The planned changes are substantial. Royal Bournemouth Hospital is being developed into Dorset’s major emergency centre while Poole Hospital is set to become the largest planned care site in the country. The reconfiguration means Poole will lose its emergency department in the summer of 2026. Emergency ambulances will go to Bournemouth while elective procedures and routine services will be concentrated in Poole.


James Donald, the associate director of communications at the trust, said the event is intended to ensure residents understand the scale of what is happening and feel able to raise any anxieties about how the system will work. He stressed that consultation must be more than a briefing. It is an opportunity to listen, and to confront local worries before the changes go live.


The trust argues that the split between emergency and planned care will reduce cancellations and help bring down waiting times. Leaders point to early improvements in services that have already moved, including maternity, which relocated from Poole to Bournemouth earlier this year, along with stroke and cardiology pathways that are now delivered through combined teams.


The logic behind the model is familiar. When urgent and elective care share the same site, the pressures of emergency demand often dominate. Theatre lists are cancelled, beds are repurposed and carefully planned procedures are delayed. Creating a standalone planned care centre is seen as a way to protect elective work from these disruptions and to maintain a steadier flow of surgery.

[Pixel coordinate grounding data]

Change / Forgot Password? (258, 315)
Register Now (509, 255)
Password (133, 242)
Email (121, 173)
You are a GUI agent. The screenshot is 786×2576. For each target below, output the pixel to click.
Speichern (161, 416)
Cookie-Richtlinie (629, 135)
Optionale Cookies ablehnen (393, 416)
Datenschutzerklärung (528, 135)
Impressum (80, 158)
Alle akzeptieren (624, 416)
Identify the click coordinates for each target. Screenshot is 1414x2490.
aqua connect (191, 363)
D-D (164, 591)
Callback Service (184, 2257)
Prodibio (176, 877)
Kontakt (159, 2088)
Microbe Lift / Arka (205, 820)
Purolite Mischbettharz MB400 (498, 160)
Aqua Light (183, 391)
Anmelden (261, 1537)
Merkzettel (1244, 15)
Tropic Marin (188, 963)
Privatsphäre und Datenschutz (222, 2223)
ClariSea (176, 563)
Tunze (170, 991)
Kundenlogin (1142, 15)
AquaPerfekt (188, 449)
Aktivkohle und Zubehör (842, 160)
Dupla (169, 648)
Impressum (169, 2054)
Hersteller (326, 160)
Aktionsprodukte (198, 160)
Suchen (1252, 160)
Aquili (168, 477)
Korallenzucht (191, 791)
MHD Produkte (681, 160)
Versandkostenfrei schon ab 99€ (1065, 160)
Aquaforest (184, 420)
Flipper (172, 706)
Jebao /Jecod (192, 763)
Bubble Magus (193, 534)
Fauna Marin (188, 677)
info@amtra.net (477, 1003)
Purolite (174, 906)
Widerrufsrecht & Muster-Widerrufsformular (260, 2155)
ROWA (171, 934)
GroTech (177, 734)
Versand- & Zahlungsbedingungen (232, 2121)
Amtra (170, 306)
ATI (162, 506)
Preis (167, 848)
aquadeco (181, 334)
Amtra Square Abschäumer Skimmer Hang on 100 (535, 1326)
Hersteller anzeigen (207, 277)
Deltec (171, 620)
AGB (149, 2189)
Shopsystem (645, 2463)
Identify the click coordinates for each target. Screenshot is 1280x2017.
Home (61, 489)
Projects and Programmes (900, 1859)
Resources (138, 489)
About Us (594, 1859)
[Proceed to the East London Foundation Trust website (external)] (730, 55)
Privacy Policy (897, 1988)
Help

# [USING THE INFORMATION]
1. Condense the paragraph beginning "The trust argues that" from the article on the Dorset hospital changes into a short bulleted list that keeps its main facts.
2. Write what follows the last paragraph of the article on the Dorset hospital changes, continuing it from there.

# [YOUR WRITTEN ANSWERS]
1.
- The trust says separating emergency and planned care will reduce cancellations and help lower waiting times.
- Leaders cite early improvements in services that have already moved.
- Maternity moved from Poole to Bournemouth earlier this year.
- Stroke and cardiology pathways are now delivered through combined teams.

2.
However, the decision to centralise emergency treatment at Bournemouth is significant. Although the two hospitals are only eight point four miles apart, residents want assurances that ambulance journeys will remain safe, that travel times will be manageable for families and that urgent walk in patients will still have access to rapid assessment. The trust says Poole’s expanded Urgent Treatment Centre will be able to handle walk in emergencies and will reduce unnecessary transfers.

At the heart of the debate is the tension between strategic planning and public confidence. Major hospital reconfigurations often deliver long term benefits, but they can also generate uncertainty. People worry about access, about the impact on vulnerable groups and about whether the promised improvements will be realised.


By opening its doors to local scrutiny, University Hospitals Dorset is signalling a willingness to confront those questions directly. The success of the transformation will depend not only on clinical design and capital investment but also on whether residents feel heard, respected and informed as the system around them evolves.